Ive very recently invited Harry to share our home.

He arrived very late Wednesday evening having spent 14 hours in a small cage in a large transit van (from the breeder)

I understand the process of rehoming older birds (he's two) takes lots and lots of time so we are spending lots and lots of time in the same room, talking, eating, working alongside him

He has settled in his cage well, plays with his fruit and veg but clearly has spent too much time eating seed.

When I was cleaning his yesterday he came out and sat on top for a long time, very relaxed with one foot tucked up, once he was hungry he went back in and I closed his cage door.

He is nervous of hands, will take food but will also endeavour to bite with an accompanying growl - not surprising given the trauma of the last few days and I hope this will go once he has become used to us and realises all is good.

However he does a weird begging thing - see video here:[ame=http://youtu.be/TrLk8WmKFAk]IMG 0280 - YouTube[/ame]

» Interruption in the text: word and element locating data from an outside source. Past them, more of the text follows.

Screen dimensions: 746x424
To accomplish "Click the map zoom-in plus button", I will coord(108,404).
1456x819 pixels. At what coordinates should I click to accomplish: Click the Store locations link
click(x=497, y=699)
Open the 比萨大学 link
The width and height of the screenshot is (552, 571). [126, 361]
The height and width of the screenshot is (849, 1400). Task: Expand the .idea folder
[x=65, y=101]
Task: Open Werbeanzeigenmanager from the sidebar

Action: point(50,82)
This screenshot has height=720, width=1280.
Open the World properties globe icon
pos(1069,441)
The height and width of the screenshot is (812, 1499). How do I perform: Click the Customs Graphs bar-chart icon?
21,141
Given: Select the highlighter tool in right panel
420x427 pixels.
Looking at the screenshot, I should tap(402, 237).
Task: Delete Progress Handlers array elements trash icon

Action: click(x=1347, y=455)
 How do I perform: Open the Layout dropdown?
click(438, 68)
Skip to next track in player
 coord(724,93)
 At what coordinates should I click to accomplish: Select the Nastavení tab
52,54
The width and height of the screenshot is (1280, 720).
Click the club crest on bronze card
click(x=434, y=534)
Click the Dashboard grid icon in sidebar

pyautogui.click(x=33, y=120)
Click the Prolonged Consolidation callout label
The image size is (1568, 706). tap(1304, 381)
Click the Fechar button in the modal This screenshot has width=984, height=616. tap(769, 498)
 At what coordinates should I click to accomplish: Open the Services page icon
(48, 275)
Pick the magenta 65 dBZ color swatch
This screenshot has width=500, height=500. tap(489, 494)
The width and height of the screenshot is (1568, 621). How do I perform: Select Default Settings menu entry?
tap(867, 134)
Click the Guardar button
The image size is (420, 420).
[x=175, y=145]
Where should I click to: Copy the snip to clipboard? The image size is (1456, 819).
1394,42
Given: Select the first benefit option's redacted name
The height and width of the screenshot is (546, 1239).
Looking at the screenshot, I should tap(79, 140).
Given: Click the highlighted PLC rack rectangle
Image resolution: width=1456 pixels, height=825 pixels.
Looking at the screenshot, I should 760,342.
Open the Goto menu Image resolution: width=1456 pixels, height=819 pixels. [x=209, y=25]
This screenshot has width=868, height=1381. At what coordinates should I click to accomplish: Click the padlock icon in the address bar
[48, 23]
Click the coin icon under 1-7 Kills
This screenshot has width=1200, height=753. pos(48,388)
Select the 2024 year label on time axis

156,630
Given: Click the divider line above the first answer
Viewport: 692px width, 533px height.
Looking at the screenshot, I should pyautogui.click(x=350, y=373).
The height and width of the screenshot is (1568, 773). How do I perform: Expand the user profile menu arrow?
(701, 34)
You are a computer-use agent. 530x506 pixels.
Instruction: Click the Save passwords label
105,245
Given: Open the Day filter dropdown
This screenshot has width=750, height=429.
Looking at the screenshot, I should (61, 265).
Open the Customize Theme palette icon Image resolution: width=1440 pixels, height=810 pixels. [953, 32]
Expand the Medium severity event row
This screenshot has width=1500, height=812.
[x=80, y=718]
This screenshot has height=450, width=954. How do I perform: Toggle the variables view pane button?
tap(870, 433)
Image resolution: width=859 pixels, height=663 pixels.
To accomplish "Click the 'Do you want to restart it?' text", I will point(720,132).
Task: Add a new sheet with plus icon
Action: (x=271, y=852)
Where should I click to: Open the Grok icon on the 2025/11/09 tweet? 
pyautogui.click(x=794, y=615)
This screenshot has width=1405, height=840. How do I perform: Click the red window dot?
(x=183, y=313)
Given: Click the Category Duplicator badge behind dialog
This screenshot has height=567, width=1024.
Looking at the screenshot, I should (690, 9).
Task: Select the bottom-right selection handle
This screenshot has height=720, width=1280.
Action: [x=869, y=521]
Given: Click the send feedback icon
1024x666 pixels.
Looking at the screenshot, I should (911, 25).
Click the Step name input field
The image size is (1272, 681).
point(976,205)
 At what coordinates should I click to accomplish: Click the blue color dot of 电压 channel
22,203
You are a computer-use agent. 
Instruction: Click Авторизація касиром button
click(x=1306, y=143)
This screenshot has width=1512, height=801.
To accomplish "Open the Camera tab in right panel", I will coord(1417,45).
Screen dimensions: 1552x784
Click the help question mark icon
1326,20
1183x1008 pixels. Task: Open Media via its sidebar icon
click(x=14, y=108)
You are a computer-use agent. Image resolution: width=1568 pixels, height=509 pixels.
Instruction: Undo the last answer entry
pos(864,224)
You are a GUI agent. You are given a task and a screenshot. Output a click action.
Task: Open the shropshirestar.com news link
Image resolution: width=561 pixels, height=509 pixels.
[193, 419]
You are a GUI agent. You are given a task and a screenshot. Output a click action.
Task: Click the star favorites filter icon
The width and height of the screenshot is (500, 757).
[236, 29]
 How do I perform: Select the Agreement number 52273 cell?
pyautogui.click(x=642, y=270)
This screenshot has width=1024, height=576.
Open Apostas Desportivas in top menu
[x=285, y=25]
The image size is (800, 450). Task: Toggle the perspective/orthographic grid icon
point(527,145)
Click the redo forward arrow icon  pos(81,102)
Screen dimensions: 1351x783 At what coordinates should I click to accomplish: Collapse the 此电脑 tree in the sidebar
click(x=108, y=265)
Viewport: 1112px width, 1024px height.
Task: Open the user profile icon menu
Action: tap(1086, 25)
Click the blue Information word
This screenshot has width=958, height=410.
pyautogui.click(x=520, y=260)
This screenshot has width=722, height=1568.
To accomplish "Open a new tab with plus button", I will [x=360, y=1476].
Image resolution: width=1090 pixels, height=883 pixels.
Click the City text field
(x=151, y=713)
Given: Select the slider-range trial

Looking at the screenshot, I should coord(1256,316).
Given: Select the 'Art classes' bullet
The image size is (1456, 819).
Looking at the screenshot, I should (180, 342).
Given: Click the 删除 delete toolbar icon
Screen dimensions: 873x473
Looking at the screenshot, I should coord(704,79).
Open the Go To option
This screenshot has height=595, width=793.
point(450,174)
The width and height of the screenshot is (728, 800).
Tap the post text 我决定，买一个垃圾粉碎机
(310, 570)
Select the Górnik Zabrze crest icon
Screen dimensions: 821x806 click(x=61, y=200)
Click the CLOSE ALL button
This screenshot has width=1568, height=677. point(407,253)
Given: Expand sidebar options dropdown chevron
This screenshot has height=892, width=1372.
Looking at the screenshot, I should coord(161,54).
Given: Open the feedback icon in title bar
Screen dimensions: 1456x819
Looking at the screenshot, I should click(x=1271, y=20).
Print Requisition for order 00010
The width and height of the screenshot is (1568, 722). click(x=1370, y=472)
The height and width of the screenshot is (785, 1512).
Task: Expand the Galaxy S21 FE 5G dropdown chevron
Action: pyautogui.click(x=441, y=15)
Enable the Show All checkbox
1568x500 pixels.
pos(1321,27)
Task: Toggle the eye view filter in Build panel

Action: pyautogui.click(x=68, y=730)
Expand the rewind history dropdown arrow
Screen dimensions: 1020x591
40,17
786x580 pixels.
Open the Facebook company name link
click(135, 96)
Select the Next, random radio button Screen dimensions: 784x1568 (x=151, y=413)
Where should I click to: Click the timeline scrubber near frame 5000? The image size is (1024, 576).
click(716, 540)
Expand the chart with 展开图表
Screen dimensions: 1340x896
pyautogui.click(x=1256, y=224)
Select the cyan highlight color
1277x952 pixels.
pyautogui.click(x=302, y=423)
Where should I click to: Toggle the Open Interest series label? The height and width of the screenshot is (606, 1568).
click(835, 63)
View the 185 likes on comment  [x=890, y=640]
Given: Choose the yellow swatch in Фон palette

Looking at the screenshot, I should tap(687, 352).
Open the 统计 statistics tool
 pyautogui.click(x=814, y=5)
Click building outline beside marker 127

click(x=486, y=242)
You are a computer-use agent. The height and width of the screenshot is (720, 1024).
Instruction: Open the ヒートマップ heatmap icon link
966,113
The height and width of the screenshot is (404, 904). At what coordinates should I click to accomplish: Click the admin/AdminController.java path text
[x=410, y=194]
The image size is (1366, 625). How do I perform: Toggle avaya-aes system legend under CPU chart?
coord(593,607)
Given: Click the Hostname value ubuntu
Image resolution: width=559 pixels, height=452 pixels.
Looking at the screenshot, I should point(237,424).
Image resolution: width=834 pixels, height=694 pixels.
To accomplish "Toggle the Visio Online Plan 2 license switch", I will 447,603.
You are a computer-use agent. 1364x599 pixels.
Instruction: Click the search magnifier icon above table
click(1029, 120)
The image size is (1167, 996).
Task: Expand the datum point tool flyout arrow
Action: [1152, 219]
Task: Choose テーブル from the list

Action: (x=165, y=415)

After which if allowed he will come out and sit on his cage, when you go near if he has his beak through the cage he will allow you to scratch it and doesn't attempt to nip. Can anyone tell me what it means and what I should do as a response. He does it a lot!

Apart from this a few questions:

Re food - what UK brand of pellets should I try and get him on as he is very hooked on seed. Im offering loads of fruit and veg daily and I hope in time this will improve but worried about the interim period and the best diet to have him on.

He loves pomegranate - so we have one fruit he will take

How do we build up hand confidence, is it a case of treats regularly and often. He likes monkey nuts which I don't want to give him due to the dust risk but there doesn't seem to be anything else he responds as well to - any thoughts on what gets to a parrots foody heart!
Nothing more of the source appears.